Food Business Operators (FBOs) need to comply with these standards by January 1, 2018.
Addressing a Assocham conference on nutraceuticals, Food Safety and Standards Authority of India (FSSAI) CEO Pawan Kumar Agarwal expressed concern over the increasing number of spurious food supplement products in the market.
“We released standards on food supplements and nutraceuticals few months ago. There were some concerns from the industry but we went ahead and released the standards. But our effort is not to cast them in stone as these are evolving standards,” Agarwal said.
“I want to assure the industry that if there are concerns, we are still open to change that. We have 5-6 months time before this regulations come in force. So, hopefully, we will iron out differences,” he said.
On the sidelines, the FSSAI CEO said that it has got many representation from the industry seeking some changes in the regulations related to inclusion of ingredients.
“Food supplements is a difficult sector to regulate.
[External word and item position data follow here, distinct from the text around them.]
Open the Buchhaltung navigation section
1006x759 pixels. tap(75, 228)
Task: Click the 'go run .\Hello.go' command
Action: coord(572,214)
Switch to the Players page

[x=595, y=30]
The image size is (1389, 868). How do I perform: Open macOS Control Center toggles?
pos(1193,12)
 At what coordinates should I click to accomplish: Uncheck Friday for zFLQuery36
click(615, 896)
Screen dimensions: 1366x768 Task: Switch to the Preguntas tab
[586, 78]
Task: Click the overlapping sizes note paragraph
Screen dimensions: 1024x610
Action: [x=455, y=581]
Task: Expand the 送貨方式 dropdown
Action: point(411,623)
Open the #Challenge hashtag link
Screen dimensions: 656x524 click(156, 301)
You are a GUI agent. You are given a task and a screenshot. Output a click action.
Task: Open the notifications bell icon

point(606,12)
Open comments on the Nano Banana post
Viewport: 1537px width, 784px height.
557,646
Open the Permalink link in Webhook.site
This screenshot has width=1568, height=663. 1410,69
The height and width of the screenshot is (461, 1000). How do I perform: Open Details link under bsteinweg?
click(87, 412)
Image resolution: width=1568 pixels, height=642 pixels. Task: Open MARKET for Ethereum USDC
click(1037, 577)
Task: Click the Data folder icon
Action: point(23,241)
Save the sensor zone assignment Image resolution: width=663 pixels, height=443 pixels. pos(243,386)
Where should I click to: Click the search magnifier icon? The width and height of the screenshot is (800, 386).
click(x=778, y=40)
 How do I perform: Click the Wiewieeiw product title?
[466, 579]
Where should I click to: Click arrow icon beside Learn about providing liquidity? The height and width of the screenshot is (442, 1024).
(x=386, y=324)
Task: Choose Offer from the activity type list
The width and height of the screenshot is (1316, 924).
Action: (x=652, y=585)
But for us consumers interest is paramount and non-negotiable,” he said, asking manufacturers to be cautious in declaring any claims about the products.
Stating that a large number of spurious products are available in the market, he said there is no “robust framework” for testing of food supplement products.
FSSAI has set up a technical panel, which includes representation from industry as well, to prepare a framework for Good Manufacturing Practice (GMP).
“We do hope that it will bring greater clarity to have a more robust ecosystem for manufacturing, processing and distribution of food supplements in the country,” he said.
Agarwal said there is immense opportunity in this industry, but cautioned that “bad name to food supplements sector by few dubious players can hamper the growth of this sunrise industry”.
Speaking at the event, Food Processing Secretary JP Meena said the size of this industry is currently USD 3-4 billion and is growing at 20 per cent.
He said there is a great potential for this sector as the market is huge for these products in India as well as overseas.
However, Meena said there is a need to keep the price of food supplements and nutraceuticals at an “affordable” level.
He also spoke about challenges before the sector and said that consumer confidence about these products is “still to be gained”.
The industry should be in a position to verify claims made about these products through evidence, he said, adding that “traceability is important”.
He emphasised on industry focus on backward linkages to ensure traceability and also on organised cultivation of plants required for nutraceuticals production.
Meena highlighted that the government has recently launched Rs 6,000 crore Sampada scheme to boost food processing and asked industry to avail benefit of this scheme.
He asked food supplement industry to set up units in mega food parks instead of establishing standalone facilities.